Indian-American Republican presidential hopeful Bobby Jindal has blamed his party's lawmakers for getting badly outplayed in their efforts to sink President Barack Obama's nuclear deal with Iran.
The Capitol Hill Republicans got "conned" by Obama, he said in an interview Wednesday as the president scored a major victory by getting the necessary 34 votes to sustain his veto of a resolution of disapproval in the 100-member Senate.
"I think that the president got conned by the Iranians -- he then conned the Senate Republicans and turned it on its head so it only takes 34 votes to save this bad deal," Jindal told The Huffington Post in Denison, Iowa.
"My fundamental critique is that the Senate Republicans made a mistake," he added.
"They approved this bill," said the Louisiana governor who is polling near the bottom of the polls among the crowded field of 17 Republicans in the 2016 presidential race
Jindal argued that congressional Republicans ensured the deal's passage by setting up a vote of disapproval, which was unlikely to get the two-thirds majority necessary to override an inevitable presidential veto.
The Republicans should have tried "harder" for a vote of approval rather than disapproval when the Congress in May overwhelmingly passed a bill that gave lawmakers a 60-day review period to consider any deal.
Jindal, according to HuffPost, didn't acknowledge the necessity of a trade-off that gave Congress a say in the deal in suggesting Republicans should have tried harder.
"I think they gotta go home and say they passed a bill, they've got to go home and take political credit.
"But it really isn't stopping a bad deal.
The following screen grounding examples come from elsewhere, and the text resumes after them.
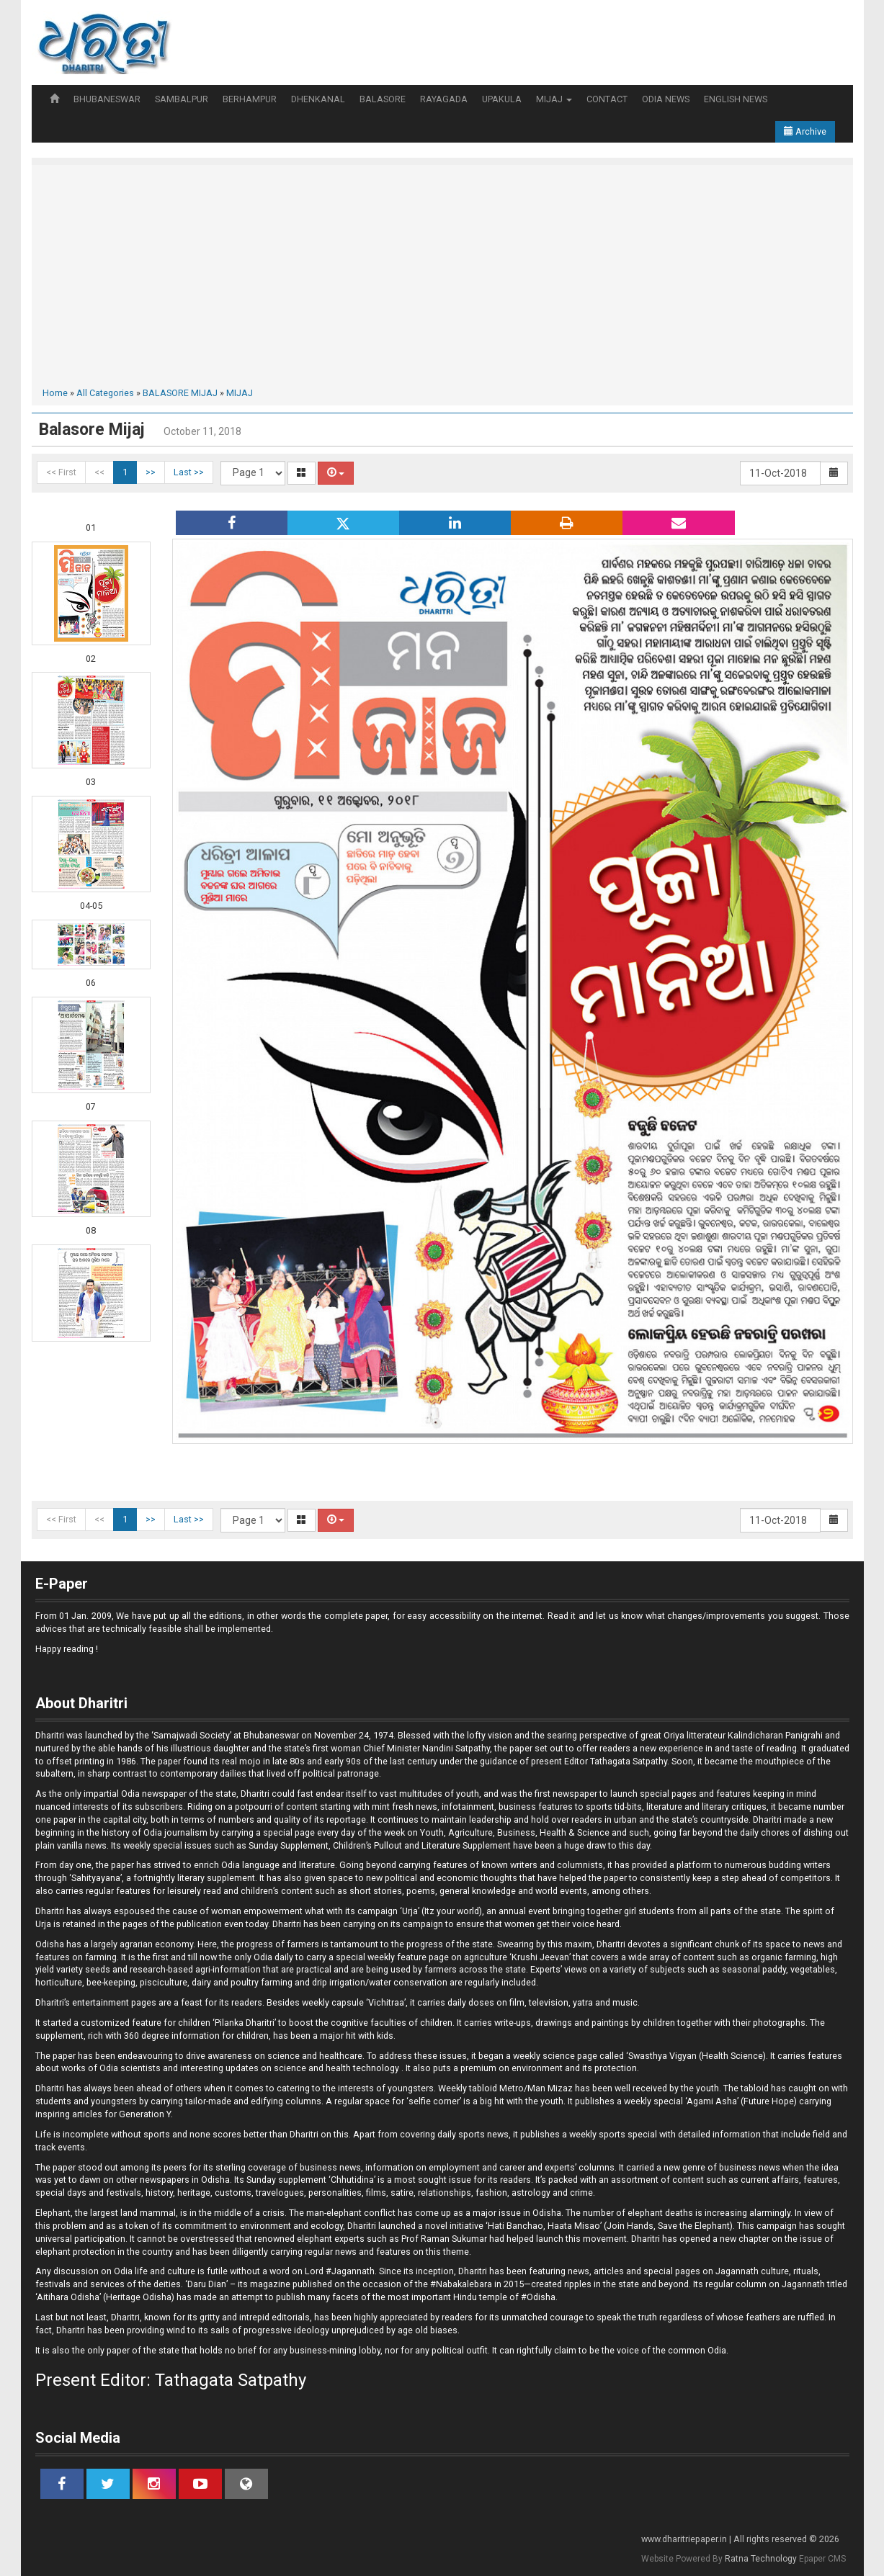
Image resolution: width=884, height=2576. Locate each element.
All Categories (105, 392)
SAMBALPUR (181, 99)
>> (151, 472)
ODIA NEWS (665, 99)
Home (55, 392)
This was predictable when they voted on the bill. They should have stood up and fought back then," he said.
Jindal also criticised presidential contenders in the senate for supporting the bill, specifically naming Senator Ted Cruz.
"None of the Senate Republicans running for president, including Senator Cruz, stood up and voted against this bad bill," he said, "and I think they put us in this bad position."
Jindal dismissed Cruz's argument made in May that the bill ensured "a Congressional debate on the merits of the Iran deal".
Republicans have shown a pattern of "giving up before they fight", he said.
"What's the point of having a majority if they're not going to fight for our principles?" Jindal said. "I'm angrier with the Republicans. At least the Democrats are honest."